Big Thai banks overwhelmed by flight to quality

BANGKOK (AFP): Major Thai commercial banks are facing tough capital management problems after a crisis of faith in the country's smaller financial institutions caused a massive influx of deposits, analysts said.

Four leading banks announced a lending rate hike of a half point to one percentage point last week to ease the burden of paying interest on swollen deposits after Thais shifted their savings from finance firms and small banks, they said.

Sompoch Intranukul, senior executive vice president of Thailand's fourth largest bank, Siam Commercial Bank plc, said its deposits had rocketed up by 40 billion baht (US$1.13 billion) in the past two months.

Roughly 60 percent of domestic savings was now deposited with the large banks, 30 percent with foreign banks and only 10 percent with small and medium sized banks, Prime Finance and Securities analyst Chetta Meemangkang said.
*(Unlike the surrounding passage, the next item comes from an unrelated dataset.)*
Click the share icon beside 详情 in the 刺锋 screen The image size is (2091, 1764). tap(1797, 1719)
In better times, the smaller banks held around 30 percent of deposits. Meanwhile, confidence in all but a few finance companies has collapsed.

Of Thailand's 91 finance firms, 58 have been suspended by the central bank -- victims of mismanaged lending during the boom decade to 1995 that ran into a collapse in export growth, a property glut, an economic slowdown and a quicksand pit of bad debt.

Banks and finance firms are groaning under the weight of an estimated one trillion baht ($28 billion) in non-performing loans, and the figure is expected to climb before the economy breaks out of the doldrums.

As fears mount that the list of financial institutions in trouble could grow, depositors are seeking the relative security of the big banks.

Analysts say the situation is complicated by higher loan-loss provisions, the reluctance of banks to extend new credit to struggling businesses in the current climate -- which limits the risk of accumulating more bad debt but also earnings -- and the flight of foreign capital.

Although increases in lending rates and outflows of foreign funds are usually accompanied by climbing deposit rates, big commercial banks will not be looking to increase the cost of funds in the current squeeze, Chettha said.

"Deposit interest rates should increase but the cost of doing it is holding the banks back," he said.

He forecast foreign capital outflows of 500 billion baht this year -- 100 billion baht more than last year, when grave uncertainties over the Thai economy emerged.

Foreign funds would not be returning in any quantity until the baht stabilized, and this would not occur until significant progress was made in the rehabilitation of the finance sector and related political turmoil subsided, analysts said.

And those foreigners that did enter the fray would be demanding a high risk premium, they added.

To cope with the cost of funds, four small and medium sized Thai institutions have joined the majors in increasing their minimum lending rates by between one quarter of a point and one percentage point recently.

Last week's lending rates increase by the four big banks means they charge prime customers between 14.25 and 15 percent annually for loans and overdrafts.

Siam Commercial increased its lending rates last week because of its the huge deposit interest rate burden, Sompoch said. But he added that setting deposit rates was complicated by competition among Thailand's 15 banks.

"It's very difficult to determine the fixed deposit interest rate because it's subject to the uncertainties of the financial market and the competition (between banks)," Sompoch said.

United Securities analyst Thong-glod Bsichaikul said while the big banks were unlikely to increase deposit rates, smaller banks may be forced to pay a premium to win back customers and restore some of the liquidity lost in the recent crisis.

At the six biggest banks, the average three-month fixed deposit rate now stands at 10-to-11.50 percent per annum, while the small and medium sized commercial banks offer 11-to-13.5 percent.